Se não ouviu, ouça. Se não sambou, sambe. Se não amou, ame.

Salta uma Brahma aê, Raymundo!

Para baixar o disco Eu Canto Samba de Paulinho da Viola click aqui:

Marlos Degani é poeta e cronista do sítio Baixada Fácil, para acompanhar suas andanças pelo mundo virtual é só procurá-lo num desses endereços:

O poeta está no My Space http://www.myspace.com/marlosdegani
O poeta está no YouTube http://www.youtube.com (digitar Marlos Degani)
O poeta está na página do Desmaio Públiko do
O poeta está no Baixada Fácil
O poeta está no Twitter @MarlosDegani




2 comentários:

Zaray disse...

Inesquecível para mim, um show de Paulinho (que eu saiba o único) em Nova Iguaçu no SESC há alguns poucos anos. Além de um show primoroso, mesmo com aquela acústica horrível da quadra, o que me marcou profundamente foi sua gentileza e elegância pós show. A maioria dos artistas que assisti ali, acabava seu papel e corria para o camarim. E Paulinho ficou ao lado do palco recebendo os comprimentos um por um. E tinha uma fila enorme onde eu também esperava minha vez para falar com o mestre. Duas meninas antes de mim pediram uma foto o que Paulinho elegantemente posou enquanto a amiga fazia o click.
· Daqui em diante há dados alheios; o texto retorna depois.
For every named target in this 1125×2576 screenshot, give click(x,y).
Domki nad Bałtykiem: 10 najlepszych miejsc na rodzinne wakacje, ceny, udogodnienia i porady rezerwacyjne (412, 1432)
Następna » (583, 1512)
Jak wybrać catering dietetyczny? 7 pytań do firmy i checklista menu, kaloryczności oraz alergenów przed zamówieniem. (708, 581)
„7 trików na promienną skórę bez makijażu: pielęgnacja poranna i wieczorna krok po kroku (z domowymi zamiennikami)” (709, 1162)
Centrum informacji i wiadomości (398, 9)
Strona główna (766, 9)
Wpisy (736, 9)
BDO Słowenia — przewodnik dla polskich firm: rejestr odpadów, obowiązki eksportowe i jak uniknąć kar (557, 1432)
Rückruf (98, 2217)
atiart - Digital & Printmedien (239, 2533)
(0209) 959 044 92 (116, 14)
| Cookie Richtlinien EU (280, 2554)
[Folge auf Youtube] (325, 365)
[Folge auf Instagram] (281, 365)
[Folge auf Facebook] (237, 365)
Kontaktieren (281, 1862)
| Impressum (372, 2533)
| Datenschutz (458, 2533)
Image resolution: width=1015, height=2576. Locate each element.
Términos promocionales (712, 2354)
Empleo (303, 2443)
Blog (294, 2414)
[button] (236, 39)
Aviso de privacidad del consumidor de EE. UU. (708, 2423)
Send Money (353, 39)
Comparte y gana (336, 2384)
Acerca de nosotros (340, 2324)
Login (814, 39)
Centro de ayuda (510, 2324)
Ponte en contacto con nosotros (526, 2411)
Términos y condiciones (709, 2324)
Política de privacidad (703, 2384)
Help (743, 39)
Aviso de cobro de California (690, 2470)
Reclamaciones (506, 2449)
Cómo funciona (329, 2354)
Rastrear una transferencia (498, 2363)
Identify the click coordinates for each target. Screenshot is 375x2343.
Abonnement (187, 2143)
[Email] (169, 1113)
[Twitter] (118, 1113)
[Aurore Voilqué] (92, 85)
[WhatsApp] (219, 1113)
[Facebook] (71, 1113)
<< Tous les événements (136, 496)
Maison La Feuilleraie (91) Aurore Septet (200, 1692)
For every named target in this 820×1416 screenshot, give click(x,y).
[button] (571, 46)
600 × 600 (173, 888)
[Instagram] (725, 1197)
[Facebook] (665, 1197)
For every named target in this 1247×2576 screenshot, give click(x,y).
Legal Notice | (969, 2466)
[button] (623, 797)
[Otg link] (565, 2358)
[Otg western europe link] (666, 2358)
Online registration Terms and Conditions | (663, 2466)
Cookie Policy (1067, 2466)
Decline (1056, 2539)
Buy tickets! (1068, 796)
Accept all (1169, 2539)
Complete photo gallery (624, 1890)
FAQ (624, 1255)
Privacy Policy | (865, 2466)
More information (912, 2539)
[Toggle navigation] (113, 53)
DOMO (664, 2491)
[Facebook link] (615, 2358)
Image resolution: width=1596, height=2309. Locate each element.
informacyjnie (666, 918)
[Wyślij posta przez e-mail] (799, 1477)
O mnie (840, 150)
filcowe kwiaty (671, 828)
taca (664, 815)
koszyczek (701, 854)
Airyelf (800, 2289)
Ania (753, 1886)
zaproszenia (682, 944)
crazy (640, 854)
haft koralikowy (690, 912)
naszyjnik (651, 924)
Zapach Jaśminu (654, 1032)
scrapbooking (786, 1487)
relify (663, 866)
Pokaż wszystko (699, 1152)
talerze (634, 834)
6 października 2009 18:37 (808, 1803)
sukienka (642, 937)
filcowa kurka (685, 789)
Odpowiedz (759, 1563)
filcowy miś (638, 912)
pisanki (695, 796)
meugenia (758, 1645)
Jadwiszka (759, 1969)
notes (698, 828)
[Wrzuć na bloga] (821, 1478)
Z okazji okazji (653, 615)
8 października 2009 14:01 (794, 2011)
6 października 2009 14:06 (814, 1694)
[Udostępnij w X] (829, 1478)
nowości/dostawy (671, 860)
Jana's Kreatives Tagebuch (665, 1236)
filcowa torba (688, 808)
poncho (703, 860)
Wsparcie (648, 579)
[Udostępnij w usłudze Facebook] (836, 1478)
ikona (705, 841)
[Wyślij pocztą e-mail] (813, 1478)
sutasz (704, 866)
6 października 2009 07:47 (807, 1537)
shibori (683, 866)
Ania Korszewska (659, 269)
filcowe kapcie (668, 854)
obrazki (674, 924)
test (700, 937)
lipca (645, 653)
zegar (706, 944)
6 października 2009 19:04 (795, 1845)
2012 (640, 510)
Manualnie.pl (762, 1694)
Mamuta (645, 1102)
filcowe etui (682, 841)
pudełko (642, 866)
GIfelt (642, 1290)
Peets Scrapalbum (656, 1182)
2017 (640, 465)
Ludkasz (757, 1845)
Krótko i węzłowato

Surpreendentemente foi ele quem avisou: "Olha, o flash não bateu. É melhor vc fazer outra". Aquilo para mim foi de uma preocupação além do que estava acostumado. Na minha vez, beijei e fui beijado por ele e pedi: "Paulinho, volte mais a Nova Iguaçu" e ele tranquilo me respondeu: "É só me convidar mais vezes. Ninguém nunca me convida". Sem palavras.

Zaray disse...

Outra vez foi aqui em Recife, no Carnaval. Eu, Cláudio Lyra e Mariana Dias fomos assistir seu show grátis no Fortim em Olinda. E ele veio depois de um show empolgante dos Demônios da Garoa. E todo tímido e sem graça confessou: "Gente, vai ser difícil eu segurar a onda depois deles. Pois meu show que estou ensaiado é muito calmo. Então vcs mes perdoem se ficar chato." Mas isso, sentido de verdade o peso. Sem hipocrisia. E vc acha que ele decepcionou? Nada. Mesmo um show bem devagar, o público foi ao delírio. E eu confirmei que empolagação nada tem a ver com músicas rápidas, agitadas ou engraçadas. Ela empolga de verdade quando há verdade e beleza em sua execução.